_TASK REQUIREMENTS_: Give every line of the data again, exactly.
☆ ☆ ☆ ☆ ☆ ☆ ☆
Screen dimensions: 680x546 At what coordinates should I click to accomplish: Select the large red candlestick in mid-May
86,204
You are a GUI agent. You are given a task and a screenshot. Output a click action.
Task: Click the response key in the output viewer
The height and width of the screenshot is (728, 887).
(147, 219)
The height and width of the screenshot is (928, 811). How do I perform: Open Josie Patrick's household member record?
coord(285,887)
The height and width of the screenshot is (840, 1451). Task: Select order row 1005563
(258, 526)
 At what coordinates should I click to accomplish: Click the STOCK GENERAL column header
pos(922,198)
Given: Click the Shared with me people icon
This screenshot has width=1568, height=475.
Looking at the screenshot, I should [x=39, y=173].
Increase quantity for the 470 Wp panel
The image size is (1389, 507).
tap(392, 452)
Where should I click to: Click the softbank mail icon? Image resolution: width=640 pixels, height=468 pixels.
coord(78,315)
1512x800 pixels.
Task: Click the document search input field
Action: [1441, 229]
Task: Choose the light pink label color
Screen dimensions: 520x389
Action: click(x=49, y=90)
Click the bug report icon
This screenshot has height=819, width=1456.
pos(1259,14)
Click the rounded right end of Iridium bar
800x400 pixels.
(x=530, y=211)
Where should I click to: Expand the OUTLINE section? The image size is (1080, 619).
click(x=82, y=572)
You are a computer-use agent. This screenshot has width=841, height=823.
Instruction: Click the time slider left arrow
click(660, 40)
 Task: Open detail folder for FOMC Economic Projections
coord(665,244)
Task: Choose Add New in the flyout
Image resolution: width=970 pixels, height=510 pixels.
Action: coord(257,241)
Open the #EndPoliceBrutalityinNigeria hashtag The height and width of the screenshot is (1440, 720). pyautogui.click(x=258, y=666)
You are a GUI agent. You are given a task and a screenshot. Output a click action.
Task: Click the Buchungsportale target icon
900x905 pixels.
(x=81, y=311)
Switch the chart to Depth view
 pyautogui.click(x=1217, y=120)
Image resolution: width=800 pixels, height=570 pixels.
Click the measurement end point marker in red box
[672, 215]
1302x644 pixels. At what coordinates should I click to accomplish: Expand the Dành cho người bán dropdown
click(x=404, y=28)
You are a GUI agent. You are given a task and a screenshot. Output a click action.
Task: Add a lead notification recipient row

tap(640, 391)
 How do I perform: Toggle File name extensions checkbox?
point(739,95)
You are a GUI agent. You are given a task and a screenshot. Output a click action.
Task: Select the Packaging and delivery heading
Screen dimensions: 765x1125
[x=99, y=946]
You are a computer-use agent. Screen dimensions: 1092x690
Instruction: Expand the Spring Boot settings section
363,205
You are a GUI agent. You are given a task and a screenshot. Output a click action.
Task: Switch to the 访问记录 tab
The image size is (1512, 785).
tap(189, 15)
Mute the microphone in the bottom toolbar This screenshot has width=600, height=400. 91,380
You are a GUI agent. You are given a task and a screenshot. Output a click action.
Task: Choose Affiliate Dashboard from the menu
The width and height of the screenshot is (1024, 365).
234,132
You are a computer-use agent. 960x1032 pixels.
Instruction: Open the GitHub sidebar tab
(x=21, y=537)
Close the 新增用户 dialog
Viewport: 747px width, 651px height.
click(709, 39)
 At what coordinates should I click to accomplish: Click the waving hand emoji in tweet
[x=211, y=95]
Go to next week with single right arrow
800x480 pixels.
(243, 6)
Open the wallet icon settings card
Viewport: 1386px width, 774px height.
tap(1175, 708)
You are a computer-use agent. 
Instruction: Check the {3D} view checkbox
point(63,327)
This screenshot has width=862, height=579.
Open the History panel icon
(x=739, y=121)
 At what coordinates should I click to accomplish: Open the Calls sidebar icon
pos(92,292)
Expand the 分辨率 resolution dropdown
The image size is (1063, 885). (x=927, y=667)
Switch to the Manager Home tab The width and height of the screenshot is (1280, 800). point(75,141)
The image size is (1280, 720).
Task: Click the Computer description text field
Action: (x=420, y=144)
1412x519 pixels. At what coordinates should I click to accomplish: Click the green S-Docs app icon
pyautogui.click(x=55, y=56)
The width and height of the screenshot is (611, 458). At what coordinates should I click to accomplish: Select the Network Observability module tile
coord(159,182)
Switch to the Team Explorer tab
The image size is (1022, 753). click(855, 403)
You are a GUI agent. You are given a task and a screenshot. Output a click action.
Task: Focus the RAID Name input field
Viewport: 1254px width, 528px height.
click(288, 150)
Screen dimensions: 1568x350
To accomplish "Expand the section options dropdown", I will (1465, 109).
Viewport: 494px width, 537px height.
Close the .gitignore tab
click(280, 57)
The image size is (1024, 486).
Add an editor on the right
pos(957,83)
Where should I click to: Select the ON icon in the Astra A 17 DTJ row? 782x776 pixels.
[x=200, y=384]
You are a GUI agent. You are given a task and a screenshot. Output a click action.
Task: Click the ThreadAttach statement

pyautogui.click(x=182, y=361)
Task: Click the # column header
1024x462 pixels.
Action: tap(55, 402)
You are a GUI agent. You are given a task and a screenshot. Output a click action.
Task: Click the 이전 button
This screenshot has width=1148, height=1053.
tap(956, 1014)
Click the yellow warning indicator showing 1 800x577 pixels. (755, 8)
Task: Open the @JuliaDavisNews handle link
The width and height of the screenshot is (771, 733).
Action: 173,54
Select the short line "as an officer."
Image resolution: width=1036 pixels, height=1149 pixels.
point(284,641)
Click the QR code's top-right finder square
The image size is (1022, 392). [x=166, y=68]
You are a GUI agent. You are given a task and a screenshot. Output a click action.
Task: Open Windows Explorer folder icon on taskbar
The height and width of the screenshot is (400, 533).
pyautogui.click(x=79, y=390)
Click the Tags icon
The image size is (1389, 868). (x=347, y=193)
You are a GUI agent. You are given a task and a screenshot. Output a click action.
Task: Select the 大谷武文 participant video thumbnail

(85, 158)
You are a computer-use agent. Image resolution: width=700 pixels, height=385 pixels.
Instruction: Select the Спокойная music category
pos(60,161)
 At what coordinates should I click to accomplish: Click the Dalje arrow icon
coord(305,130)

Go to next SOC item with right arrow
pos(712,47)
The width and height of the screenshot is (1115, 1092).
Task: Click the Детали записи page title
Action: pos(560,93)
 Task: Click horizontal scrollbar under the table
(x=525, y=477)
☆ ☆ ☆ ☆ ☆ ☆ ☆
_ANSWER TO THE PROBLEM_:
Screen dimensions: 680x546 At what coordinates should I click to accomplish: Select the large red candlestick in mid-May
86,204
You are a GUI agent. You are given a task and a screenshot. Output a click action.
Task: Click the response key in the output viewer
The height and width of the screenshot is (728, 887).
(147, 219)
The height and width of the screenshot is (928, 811). How do I perform: Open Josie Patrick's household member record?
coord(285,887)
The height and width of the screenshot is (840, 1451). Task: Select order row 1005563
(258, 526)
 At what coordinates should I click to accomplish: Click the STOCK GENERAL column header
pos(922,198)
Given: Click the Shared with me people icon
This screenshot has width=1568, height=475.
Looking at the screenshot, I should [x=39, y=173].
Increase quantity for the 470 Wp panel
The image size is (1389, 507).
tap(392, 452)
Where should I click to: Click the softbank mail icon? Image resolution: width=640 pixels, height=468 pixels.
coord(78,315)
1512x800 pixels.
Task: Click the document search input field
Action: [1441, 229]
Task: Choose the light pink label color
Screen dimensions: 520x389
Action: click(x=49, y=90)
Click the bug report icon
This screenshot has height=819, width=1456.
pos(1259,14)
Click the rounded right end of Iridium bar
800x400 pixels.
(x=530, y=211)
Where should I click to: Expand the OUTLINE section? The image size is (1080, 619).
click(x=82, y=572)
You are a computer-use agent. This screenshot has width=841, height=823.
Instruction: Click the time slider left arrow
click(660, 40)
 Task: Open detail folder for FOMC Economic Projections
coord(665,244)
Task: Choose Add New in the flyout
Image resolution: width=970 pixels, height=510 pixels.
Action: coord(257,241)
Open the #EndPoliceBrutalityinNigeria hashtag The height and width of the screenshot is (1440, 720). pyautogui.click(x=258, y=666)
You are a GUI agent. You are given a task and a screenshot. Output a click action.
Task: Click the Buchungsportale target icon
900x905 pixels.
(x=81, y=311)
Switch the chart to Depth view
 pyautogui.click(x=1217, y=120)
Image resolution: width=800 pixels, height=570 pixels.
Click the measurement end point marker in red box
[672, 215]
1302x644 pixels. At what coordinates should I click to accomplish: Expand the Dành cho người bán dropdown
click(x=404, y=28)
You are a GUI agent. You are given a task and a screenshot. Output a click action.
Task: Add a lead notification recipient row

tap(640, 391)
 How do I perform: Toggle File name extensions checkbox?
point(739,95)
You are a GUI agent. You are given a task and a screenshot. Output a click action.
Task: Select the Packaging and delivery heading
Screen dimensions: 765x1125
[x=99, y=946]
You are a computer-use agent. Screen dimensions: 1092x690
Instruction: Expand the Spring Boot settings section
363,205
You are a GUI agent. You are given a task and a screenshot. Output a click action.
Task: Switch to the 访问记录 tab
The image size is (1512, 785).
tap(189, 15)
Mute the microphone in the bottom toolbar This screenshot has width=600, height=400. 91,380
You are a GUI agent. You are given a task and a screenshot. Output a click action.
Task: Choose Affiliate Dashboard from the menu
The width and height of the screenshot is (1024, 365).
234,132
You are a computer-use agent. 960x1032 pixels.
Instruction: Open the GitHub sidebar tab
(x=21, y=537)
Close the 新增用户 dialog
Viewport: 747px width, 651px height.
click(709, 39)
 At what coordinates should I click to accomplish: Click the waving hand emoji in tweet
[x=211, y=95]
Go to next week with single right arrow
800x480 pixels.
(243, 6)
Open the wallet icon settings card
Viewport: 1386px width, 774px height.
tap(1175, 708)
You are a computer-use agent. 
Instruction: Check the {3D} view checkbox
point(63,327)
This screenshot has width=862, height=579.
Open the History panel icon
(x=739, y=121)
 At what coordinates should I click to accomplish: Open the Calls sidebar icon
pos(92,292)
Expand the 分辨率 resolution dropdown
The image size is (1063, 885). (x=927, y=667)
Switch to the Manager Home tab The width and height of the screenshot is (1280, 800). point(75,141)
The image size is (1280, 720).
Task: Click the Computer description text field
Action: (x=420, y=144)
1412x519 pixels. At what coordinates should I click to accomplish: Click the green S-Docs app icon
pyautogui.click(x=55, y=56)
The width and height of the screenshot is (611, 458). At what coordinates should I click to accomplish: Select the Network Observability module tile
coord(159,182)
Switch to the Team Explorer tab
The image size is (1022, 753). click(855, 403)
You are a GUI agent. You are given a task and a screenshot. Output a click action.
Task: Focus the RAID Name input field
Viewport: 1254px width, 528px height.
click(288, 150)
Screen dimensions: 1568x350
To accomplish "Expand the section options dropdown", I will (1465, 109).
Viewport: 494px width, 537px height.
Close the .gitignore tab
click(280, 57)
The image size is (1024, 486).
Add an editor on the right
pos(957,83)
Where should I click to: Select the ON icon in the Astra A 17 DTJ row? 782x776 pixels.
[x=200, y=384]
You are a GUI agent. You are given a task and a screenshot. Output a click action.
Task: Click the ThreadAttach statement

pyautogui.click(x=182, y=361)
Task: Click the # column header
1024x462 pixels.
Action: tap(55, 402)
You are a GUI agent. You are given a task and a screenshot. Output a click action.
Task: Click the 이전 button
This screenshot has width=1148, height=1053.
tap(956, 1014)
Click the yellow warning indicator showing 1 800x577 pixels. (755, 8)
Task: Open the @JuliaDavisNews handle link
The width and height of the screenshot is (771, 733).
Action: 173,54
Select the short line "as an officer."
Image resolution: width=1036 pixels, height=1149 pixels.
point(284,641)
Click the QR code's top-right finder square
The image size is (1022, 392). [x=166, y=68]
You are a GUI agent. You are given a task and a screenshot. Output a click action.
Task: Open Windows Explorer folder icon on taskbar
The height and width of the screenshot is (400, 533).
pyautogui.click(x=79, y=390)
Click the Tags icon
The image size is (1389, 868). (x=347, y=193)
You are a GUI agent. You are given a task and a screenshot. Output a click action.
Task: Select the 大谷武文 participant video thumbnail

(85, 158)
You are a computer-use agent. Image resolution: width=700 pixels, height=385 pixels.
Instruction: Select the Спокойная music category
pos(60,161)
 At what coordinates should I click to accomplish: Click the Dalje arrow icon
coord(305,130)

Go to next SOC item with right arrow
pos(712,47)
The width and height of the screenshot is (1115, 1092).
Task: Click the Детали записи page title
Action: pos(560,93)
 Task: Click horizontal scrollbar under the table
(x=525, y=477)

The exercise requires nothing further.